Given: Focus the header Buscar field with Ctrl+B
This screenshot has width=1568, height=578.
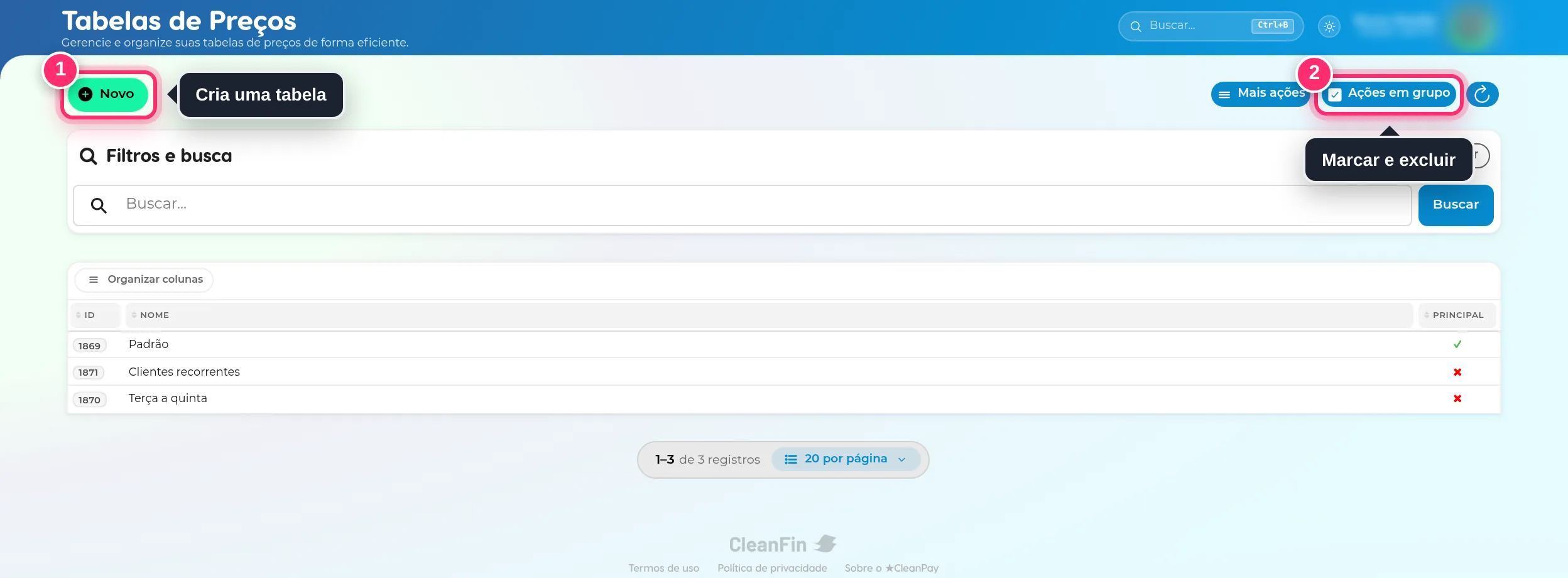Looking at the screenshot, I should (1210, 26).
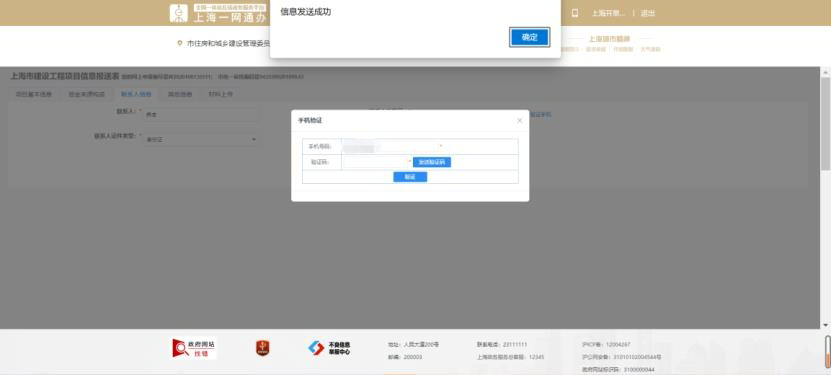The width and height of the screenshot is (831, 375).
Task: Click the 确定 button in alert
Action: pyautogui.click(x=529, y=37)
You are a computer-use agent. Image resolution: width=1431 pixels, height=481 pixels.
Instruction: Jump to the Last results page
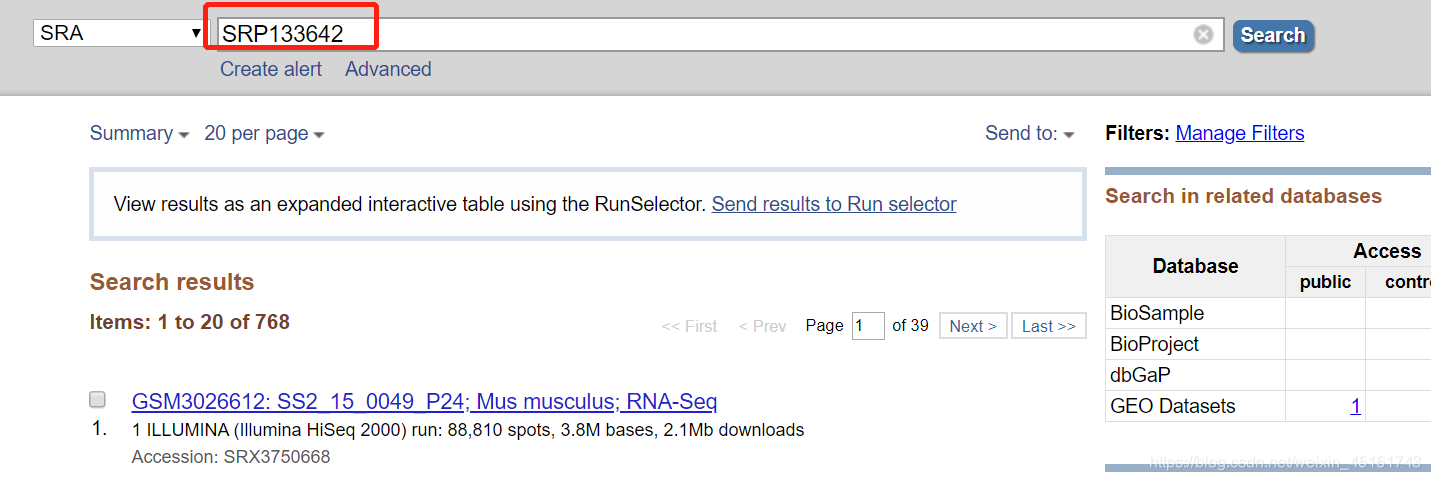coord(1049,326)
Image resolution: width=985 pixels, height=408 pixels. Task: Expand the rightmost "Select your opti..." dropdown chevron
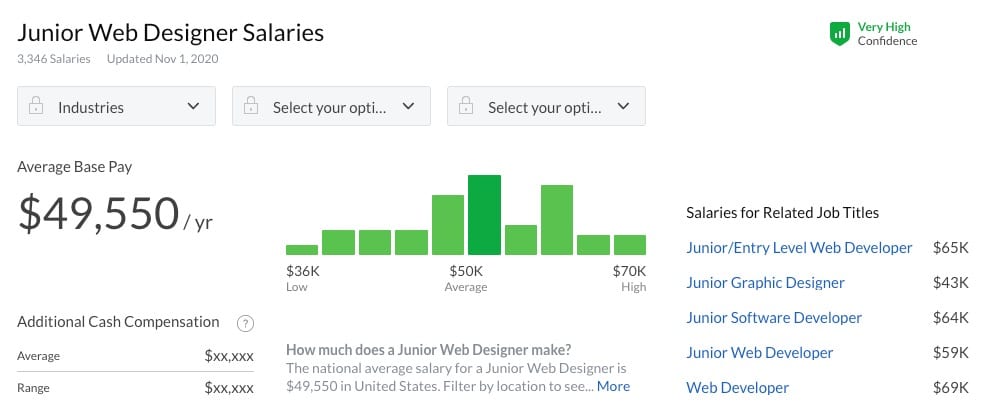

━━━━━━━━━━━━━━━━

• THE PROBLEM
Copy out all lines of the material containing the word "pixels".

• PROBLEM SOLUTION
You are a computer-use agent. Image resolution: width=1431 pixels, height=481 pixels.
Image resolution: width=985 pixels, height=408 pixels. Task: Expand the rightmost "Select your opti..." dropdown chevron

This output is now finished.